start Input records
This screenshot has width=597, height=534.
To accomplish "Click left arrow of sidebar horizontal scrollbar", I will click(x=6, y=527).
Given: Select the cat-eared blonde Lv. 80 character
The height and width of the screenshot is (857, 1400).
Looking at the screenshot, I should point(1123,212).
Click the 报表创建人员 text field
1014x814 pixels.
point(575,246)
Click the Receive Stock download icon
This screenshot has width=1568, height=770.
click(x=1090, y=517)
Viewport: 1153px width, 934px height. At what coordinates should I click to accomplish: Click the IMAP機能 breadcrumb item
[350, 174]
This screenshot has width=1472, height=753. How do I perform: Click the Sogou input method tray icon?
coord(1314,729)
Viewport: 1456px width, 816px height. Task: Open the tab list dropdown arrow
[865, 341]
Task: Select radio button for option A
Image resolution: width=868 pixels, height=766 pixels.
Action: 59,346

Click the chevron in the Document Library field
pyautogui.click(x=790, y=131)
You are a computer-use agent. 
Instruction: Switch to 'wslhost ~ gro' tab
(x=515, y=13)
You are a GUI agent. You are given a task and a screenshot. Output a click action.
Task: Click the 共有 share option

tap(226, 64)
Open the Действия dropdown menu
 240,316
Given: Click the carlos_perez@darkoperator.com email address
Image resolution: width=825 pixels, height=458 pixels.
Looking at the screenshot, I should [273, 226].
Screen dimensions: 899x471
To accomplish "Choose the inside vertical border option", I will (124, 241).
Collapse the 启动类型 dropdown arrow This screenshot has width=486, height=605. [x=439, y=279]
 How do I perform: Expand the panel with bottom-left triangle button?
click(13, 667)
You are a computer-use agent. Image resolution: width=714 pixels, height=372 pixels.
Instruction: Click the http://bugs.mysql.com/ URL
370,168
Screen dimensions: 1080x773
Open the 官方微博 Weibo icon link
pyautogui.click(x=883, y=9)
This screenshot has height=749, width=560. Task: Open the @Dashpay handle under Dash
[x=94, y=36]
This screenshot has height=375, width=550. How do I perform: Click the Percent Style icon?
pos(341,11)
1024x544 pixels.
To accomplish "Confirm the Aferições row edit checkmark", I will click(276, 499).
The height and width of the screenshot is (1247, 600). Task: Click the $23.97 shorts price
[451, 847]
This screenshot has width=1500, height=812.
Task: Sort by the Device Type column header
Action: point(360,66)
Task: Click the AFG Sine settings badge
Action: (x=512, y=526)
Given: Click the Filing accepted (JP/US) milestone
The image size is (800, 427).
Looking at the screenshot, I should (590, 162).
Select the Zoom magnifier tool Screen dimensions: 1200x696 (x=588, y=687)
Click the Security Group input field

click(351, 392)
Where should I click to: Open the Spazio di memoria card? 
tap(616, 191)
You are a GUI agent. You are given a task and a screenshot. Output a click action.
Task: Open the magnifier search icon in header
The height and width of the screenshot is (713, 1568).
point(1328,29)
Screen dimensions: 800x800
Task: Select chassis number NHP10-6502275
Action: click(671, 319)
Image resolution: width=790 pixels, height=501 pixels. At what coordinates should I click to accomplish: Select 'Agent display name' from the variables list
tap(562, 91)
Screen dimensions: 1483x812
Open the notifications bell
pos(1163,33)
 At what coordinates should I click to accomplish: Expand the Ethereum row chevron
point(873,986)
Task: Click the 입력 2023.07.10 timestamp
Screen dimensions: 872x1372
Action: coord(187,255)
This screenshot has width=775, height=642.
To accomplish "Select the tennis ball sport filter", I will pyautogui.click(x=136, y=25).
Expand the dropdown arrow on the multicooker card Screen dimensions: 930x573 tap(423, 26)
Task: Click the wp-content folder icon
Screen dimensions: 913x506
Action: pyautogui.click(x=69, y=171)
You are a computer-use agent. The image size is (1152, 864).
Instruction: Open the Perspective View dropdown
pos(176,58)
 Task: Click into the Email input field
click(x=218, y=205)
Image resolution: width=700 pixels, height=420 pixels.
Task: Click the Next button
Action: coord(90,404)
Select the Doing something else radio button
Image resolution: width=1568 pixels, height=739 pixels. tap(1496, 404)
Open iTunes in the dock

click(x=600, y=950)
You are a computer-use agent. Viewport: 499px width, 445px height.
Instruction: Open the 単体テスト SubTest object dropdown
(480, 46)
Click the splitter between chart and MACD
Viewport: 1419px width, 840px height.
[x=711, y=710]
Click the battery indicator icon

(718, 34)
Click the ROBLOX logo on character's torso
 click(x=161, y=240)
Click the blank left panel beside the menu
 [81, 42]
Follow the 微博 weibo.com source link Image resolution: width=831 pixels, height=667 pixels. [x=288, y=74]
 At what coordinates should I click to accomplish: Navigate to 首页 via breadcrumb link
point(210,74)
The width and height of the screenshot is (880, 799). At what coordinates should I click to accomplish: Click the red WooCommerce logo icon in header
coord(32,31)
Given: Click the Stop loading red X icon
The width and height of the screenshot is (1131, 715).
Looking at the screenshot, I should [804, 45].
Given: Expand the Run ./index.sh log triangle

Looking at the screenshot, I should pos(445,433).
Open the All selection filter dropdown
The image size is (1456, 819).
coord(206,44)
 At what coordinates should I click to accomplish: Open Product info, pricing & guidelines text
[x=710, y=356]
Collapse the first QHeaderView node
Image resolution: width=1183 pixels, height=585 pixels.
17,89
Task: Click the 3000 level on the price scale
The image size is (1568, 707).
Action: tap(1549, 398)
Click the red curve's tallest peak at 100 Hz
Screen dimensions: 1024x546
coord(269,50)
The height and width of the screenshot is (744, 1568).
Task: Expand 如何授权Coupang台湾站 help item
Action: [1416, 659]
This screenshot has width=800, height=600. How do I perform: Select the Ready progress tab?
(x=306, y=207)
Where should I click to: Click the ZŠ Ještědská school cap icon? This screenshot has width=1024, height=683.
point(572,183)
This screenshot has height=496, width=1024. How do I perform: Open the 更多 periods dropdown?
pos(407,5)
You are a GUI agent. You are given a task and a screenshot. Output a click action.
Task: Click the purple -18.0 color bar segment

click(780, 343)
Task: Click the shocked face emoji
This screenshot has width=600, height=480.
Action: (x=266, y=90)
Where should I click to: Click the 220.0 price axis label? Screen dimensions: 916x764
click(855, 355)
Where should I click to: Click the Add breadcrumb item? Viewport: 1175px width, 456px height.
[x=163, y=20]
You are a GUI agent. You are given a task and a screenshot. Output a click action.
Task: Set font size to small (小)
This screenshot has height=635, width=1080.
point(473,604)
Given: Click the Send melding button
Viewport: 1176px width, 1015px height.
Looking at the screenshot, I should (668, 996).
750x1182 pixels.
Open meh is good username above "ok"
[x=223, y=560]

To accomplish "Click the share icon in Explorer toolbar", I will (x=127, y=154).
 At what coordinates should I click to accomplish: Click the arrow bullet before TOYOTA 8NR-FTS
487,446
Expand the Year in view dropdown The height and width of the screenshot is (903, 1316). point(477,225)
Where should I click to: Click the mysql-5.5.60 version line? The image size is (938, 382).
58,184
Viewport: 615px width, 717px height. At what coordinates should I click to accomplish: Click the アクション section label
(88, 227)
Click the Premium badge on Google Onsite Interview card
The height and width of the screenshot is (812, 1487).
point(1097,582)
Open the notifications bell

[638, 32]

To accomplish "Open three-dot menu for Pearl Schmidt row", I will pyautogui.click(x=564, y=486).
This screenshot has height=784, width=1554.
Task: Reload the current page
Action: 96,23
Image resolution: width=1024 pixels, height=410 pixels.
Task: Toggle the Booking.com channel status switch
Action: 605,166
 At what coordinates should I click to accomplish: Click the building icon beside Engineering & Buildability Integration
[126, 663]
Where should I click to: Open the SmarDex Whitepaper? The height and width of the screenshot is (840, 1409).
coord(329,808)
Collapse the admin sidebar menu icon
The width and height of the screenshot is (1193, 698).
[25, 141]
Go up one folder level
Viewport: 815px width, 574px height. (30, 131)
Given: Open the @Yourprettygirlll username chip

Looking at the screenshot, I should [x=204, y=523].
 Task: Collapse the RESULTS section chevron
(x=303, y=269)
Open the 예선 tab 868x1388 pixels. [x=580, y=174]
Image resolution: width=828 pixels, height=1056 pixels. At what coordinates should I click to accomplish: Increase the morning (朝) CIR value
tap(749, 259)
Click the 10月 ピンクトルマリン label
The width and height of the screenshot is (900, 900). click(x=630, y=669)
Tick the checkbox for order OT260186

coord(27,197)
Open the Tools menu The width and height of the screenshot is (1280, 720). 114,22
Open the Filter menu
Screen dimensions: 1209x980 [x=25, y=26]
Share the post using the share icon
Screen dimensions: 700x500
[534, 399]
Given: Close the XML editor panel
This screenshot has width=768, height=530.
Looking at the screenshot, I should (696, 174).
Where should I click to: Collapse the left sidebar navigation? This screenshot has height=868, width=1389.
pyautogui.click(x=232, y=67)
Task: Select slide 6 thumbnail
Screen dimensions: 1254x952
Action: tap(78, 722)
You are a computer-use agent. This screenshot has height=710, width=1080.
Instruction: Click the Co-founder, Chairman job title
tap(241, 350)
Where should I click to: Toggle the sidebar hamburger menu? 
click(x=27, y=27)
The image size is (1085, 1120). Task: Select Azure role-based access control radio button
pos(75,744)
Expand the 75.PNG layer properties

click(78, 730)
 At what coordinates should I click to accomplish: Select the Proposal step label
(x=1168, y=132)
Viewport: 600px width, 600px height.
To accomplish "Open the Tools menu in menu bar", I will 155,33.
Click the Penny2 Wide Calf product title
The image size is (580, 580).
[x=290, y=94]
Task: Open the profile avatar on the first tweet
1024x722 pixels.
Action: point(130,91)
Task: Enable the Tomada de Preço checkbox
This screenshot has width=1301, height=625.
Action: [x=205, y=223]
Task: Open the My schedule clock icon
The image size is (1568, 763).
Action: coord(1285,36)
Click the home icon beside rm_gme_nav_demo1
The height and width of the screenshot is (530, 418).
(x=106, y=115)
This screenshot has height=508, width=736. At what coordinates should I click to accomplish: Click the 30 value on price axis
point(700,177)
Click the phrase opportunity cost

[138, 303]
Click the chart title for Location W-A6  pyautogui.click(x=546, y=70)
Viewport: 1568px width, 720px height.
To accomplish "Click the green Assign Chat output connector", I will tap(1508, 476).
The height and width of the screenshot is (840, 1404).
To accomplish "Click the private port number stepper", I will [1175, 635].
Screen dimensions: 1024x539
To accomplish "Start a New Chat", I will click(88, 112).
end Input records
▶ [Work required] Reproduce verbatim the lines of the listing above, starting with the line that contains "Given: Open the" and continuing through the line that contains "Open the 예선", both included.

▶ [Complete output]
Given: Open the @Yourprettygirlll username chip

Looking at the screenshot, I should [x=204, y=523].
 Task: Collapse the RESULTS section chevron
(x=303, y=269)
Open the 예선 tab 868x1388 pixels. [x=580, y=174]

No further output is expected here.